__To do__. Retype the stretch of the separation agreement from "EMPLOYEE was employed" through "pursuant to COBRA.", keeping every character as it appears.

--- Start of Selected text ---

SEPARATION AGREEMENT
EXHIBIT 10.35
This Separation Agreement (this “Agreement”) is entered into by and between XXXX X. XXXXX (“EMPLOYEE”) and NETWORK EQUIPMENT TECHNOLOGIES, INC. (“XXX.XXX”).
1.
EMPLOYEE was employed by XXX.XXX as Chief Operations Officer at its Fremont, California, USA, facility until October 11, 2004, when EMPLOYEE’s employment terminated (the “Termination Date”). Regardless of whether EMPLOYEE accepts this Agreement, EMPLOYEE has been or will be paid all accrued salary and vacation owed through the Termination Date; and will receive notice of the right to continue EMPLOYEE’S health insurance pursuant to COBRA.
2.

--- End of Selected text ---
--- Start of Raw data ---

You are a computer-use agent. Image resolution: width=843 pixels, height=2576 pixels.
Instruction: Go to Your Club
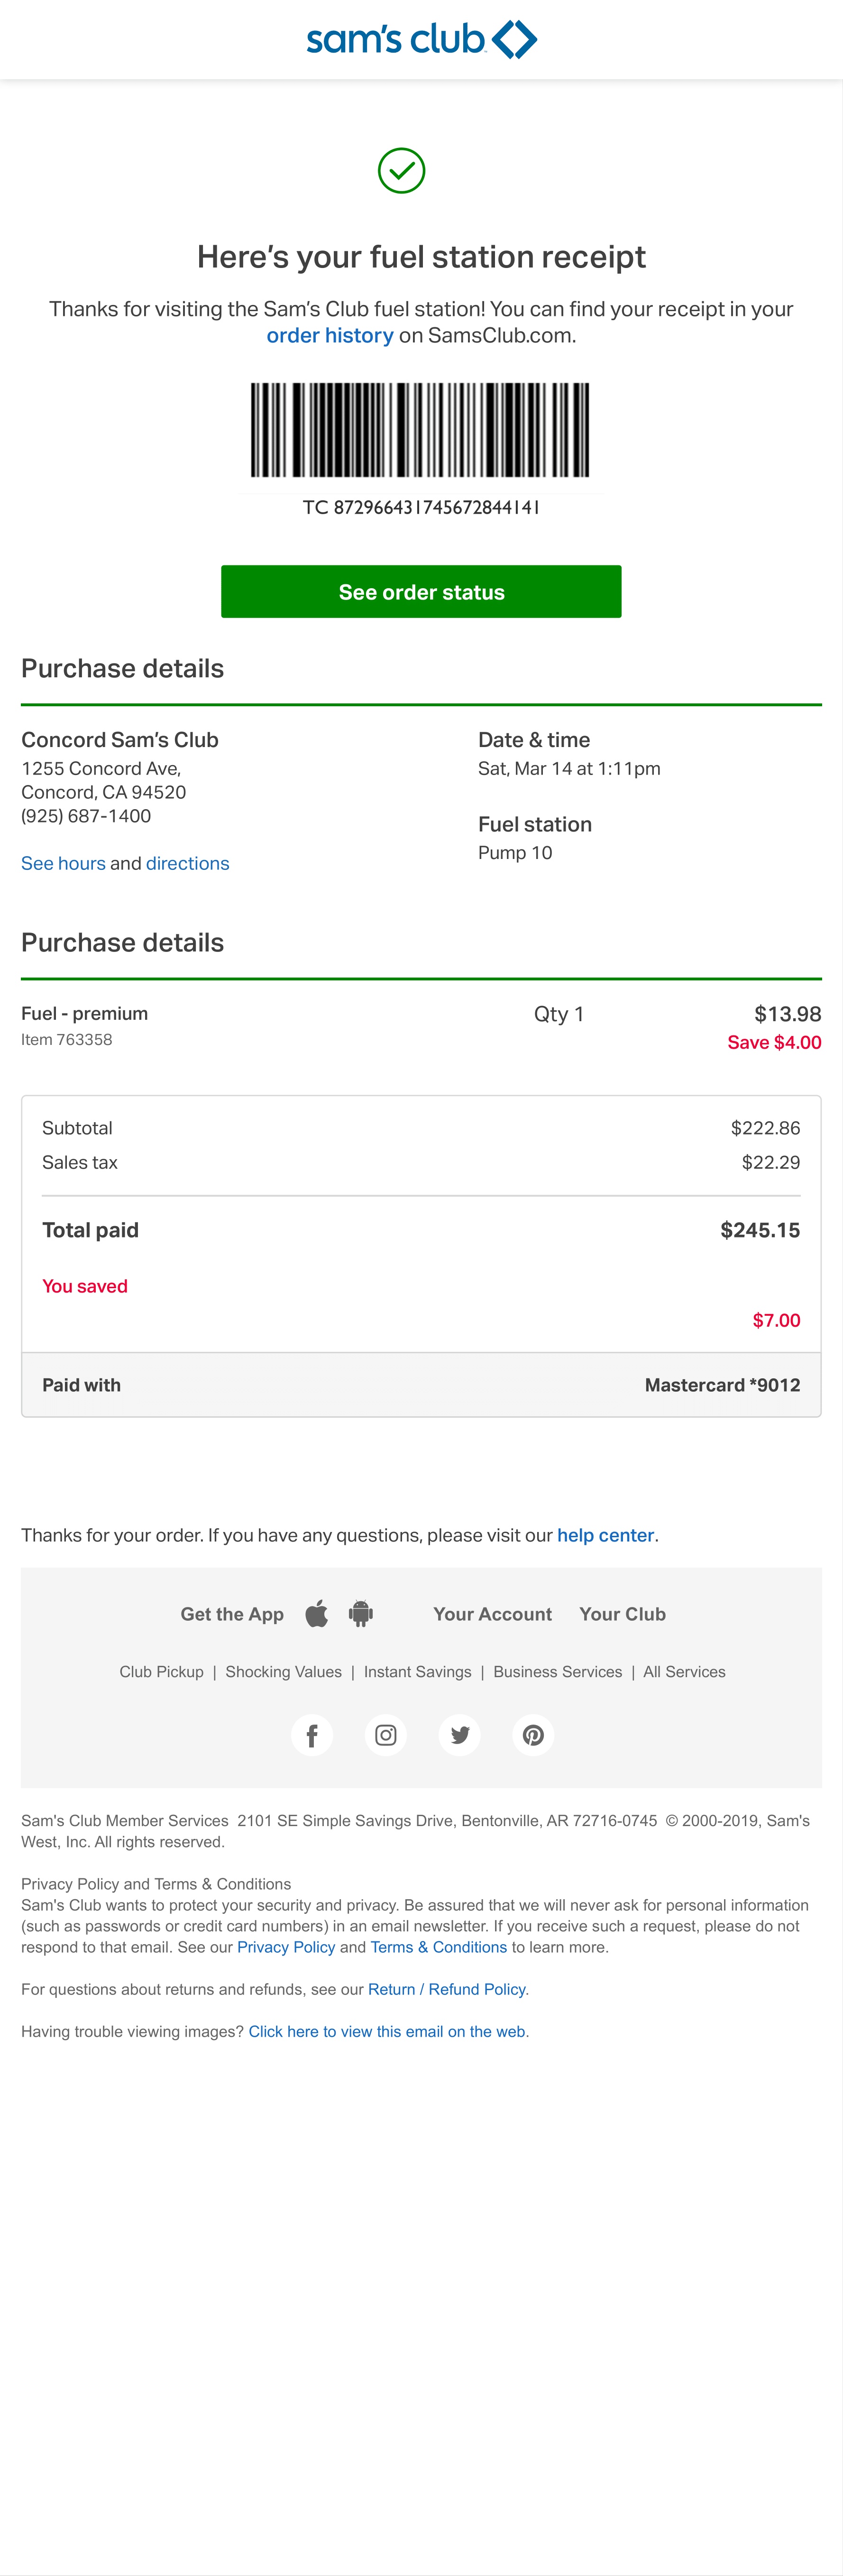(623, 1614)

--- End of Raw data ---

__Task output__.
EMPLOYEE was employed by XXX.XXX as Chief Operations Officer at its Fremont, California, USA, facility until October 11, 2004, when EMPLOYEE’s employment terminated (the “Termination Date”). Regardless of whether EMPLOYEE accepts this Agreement, EMPLOYEE has been or will be paid all accrued salary and vacation owed through the Termination Date; and will receive notice of the right to continue EMPLOYEE’S health insurance pursuant to COBRA.